In his classes at UCLA, Bartchy will often take the Religion section of the Los Angeles Times and hold it up for the class to look at. As he reads aloud the advertisements for slicker worship services, dynamic youth ministries, and other goods and services offered, he points out that the early church would never have participated in anything like this. They were too busy caring for the poor and loving their neighbors and living out the Gospel to put energy and money into attracting newcomers. Most students are stunned. Some of them wonder silently about how we got so far away from what Jesus originally intended.

Bartchy contends that Constantine’s apparent conversion to Christianity in the fourth century, and his subsequent liberation of the Church from persecution was less a blessing and more a curse in disguise. Bartchy contends that Constantine’s brand of faith became polluted by his misunderstanding of who God really was. “How much more can you begin to add in before your idea of God has become imprinted on the historical Jesus? Did things get distorted with Origen? I don’t know yet, exactly what that tipping point was,” he says, “But what I do know is that the title of this book I might write one day is ‘The Betrayal Of Jesus At Nicea’ because I think the irony is that, at the point where Jesus is said to be ‘God of God and Light of Light’, at least from the point of view of Constantine himself, the God they were talking about was no longer the God that Jesus had been talking about.”
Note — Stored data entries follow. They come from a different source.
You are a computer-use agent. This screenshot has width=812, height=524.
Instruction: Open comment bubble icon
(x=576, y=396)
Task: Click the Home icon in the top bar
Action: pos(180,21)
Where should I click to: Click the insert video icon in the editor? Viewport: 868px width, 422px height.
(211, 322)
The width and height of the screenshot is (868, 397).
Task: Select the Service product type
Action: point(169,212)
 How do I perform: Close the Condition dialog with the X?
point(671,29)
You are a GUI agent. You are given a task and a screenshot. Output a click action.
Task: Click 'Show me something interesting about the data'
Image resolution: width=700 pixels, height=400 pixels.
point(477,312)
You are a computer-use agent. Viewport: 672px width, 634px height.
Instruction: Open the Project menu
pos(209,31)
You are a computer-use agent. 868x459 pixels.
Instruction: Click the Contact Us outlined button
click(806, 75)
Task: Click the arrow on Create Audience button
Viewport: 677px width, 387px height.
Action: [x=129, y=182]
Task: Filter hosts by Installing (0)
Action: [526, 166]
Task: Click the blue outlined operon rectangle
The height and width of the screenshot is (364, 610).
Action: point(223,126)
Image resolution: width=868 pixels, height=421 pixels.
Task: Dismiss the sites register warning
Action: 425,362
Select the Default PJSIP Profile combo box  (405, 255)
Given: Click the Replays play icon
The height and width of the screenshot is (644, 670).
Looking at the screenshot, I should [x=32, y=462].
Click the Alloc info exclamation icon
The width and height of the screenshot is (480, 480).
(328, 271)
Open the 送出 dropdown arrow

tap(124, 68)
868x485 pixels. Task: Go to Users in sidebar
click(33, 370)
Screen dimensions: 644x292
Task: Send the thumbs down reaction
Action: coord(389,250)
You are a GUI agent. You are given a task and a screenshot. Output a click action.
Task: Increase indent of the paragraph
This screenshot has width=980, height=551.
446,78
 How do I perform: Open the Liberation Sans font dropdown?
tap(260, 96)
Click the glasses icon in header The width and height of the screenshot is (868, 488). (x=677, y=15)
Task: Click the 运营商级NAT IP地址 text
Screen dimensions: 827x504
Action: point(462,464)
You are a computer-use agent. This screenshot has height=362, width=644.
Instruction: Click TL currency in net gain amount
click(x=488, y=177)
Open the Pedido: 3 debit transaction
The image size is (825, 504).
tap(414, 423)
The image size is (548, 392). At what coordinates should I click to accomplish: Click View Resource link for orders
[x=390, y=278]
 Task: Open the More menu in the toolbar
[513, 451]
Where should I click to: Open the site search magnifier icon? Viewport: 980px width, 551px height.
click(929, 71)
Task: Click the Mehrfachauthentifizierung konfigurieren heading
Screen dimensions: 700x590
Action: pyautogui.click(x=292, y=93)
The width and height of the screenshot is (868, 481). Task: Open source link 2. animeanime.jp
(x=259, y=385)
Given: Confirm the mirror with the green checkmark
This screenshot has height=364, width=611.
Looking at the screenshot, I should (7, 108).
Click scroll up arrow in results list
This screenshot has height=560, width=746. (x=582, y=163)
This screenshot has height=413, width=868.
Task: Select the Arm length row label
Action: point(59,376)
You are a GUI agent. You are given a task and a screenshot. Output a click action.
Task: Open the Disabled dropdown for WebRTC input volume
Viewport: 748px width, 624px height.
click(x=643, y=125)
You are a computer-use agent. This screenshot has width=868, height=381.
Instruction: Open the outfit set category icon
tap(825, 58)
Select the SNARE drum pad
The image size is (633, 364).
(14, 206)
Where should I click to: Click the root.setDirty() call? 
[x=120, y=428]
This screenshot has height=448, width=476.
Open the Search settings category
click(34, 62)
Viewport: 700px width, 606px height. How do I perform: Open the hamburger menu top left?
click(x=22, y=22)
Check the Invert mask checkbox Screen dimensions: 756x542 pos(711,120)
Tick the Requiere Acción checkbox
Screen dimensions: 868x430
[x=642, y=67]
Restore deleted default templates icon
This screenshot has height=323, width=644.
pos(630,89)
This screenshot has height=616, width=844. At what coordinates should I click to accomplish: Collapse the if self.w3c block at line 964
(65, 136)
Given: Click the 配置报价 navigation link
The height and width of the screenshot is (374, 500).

According to Bartchy, the major shift in the Christian faith of today and that of the early church took place under the rule of the newly converted dictator, Constantine. “We’re still trying to get out from under the cloud that he put over the Church,” he says. “Basically, Constantine decides in the fourth century that he’s going to become the sugar daddy of the Christian faith because there have been four waves of attempts to get rid of the Christians up to his reign, which involved fierce persecutions. So, if you and I were alive at that time we would have all known somebody who had been under persecution by the Empire. Constantine shows up and says he’s going to stop all of this and, of course, we have to wonder how else he could have done this without God’s Spirit being at work on his heart? Be careful, though. I would caution you not to believe him until he puts his sword away. Personally, I don’t think Constantine ever got it,” says Bartchy. “I don’t think he ever really understood Jesus.”

To Bartchy, one of the most fundamental ironies in the history of culture occurred at the Council of Nicea. “This was the first time the leaders of the Christian movement are called together for this big ecumenical meeting. They’ve been doing fine for hundreds of years without having any such meeting, but Constantine wants to know who wears the white hats and who wears the black hats.

So, Constantine calls all of these people together and he makes the first speech, stating namely that Jesus is the very same essence and substance of the Father. Nobody had ever talked that way before, but he wants an ideology, he wants unity, he wants to tie the Empire together, which has been divided. He makes sure that Christians are the glue that hold it all together and he wants what they think about God to be united.”

One of the things that’s largely not known is that Constantine himself was already a Monotheist previous to his conversion to Christianity. “He’s not leaving Polytheism to become a Monotheist when he decides to become favorable to the Christians. Before that he worshipped one God whom he was willing to call, along with the other traditional names of the high God, either Zeus among the Greeks, or Jupiter among the Romans. But Zeus and Jupiter are both kick-ass gods. In any case, that’s who he worships and so when Constantine stands up and says that Jesus is God he’s saying that Jesus is the son of Zeus, a kick-ass god. We still haven’t recovered from this. That’s why we still have people thinking it’s appropriate to kill people in the name of God,” says Bartchy.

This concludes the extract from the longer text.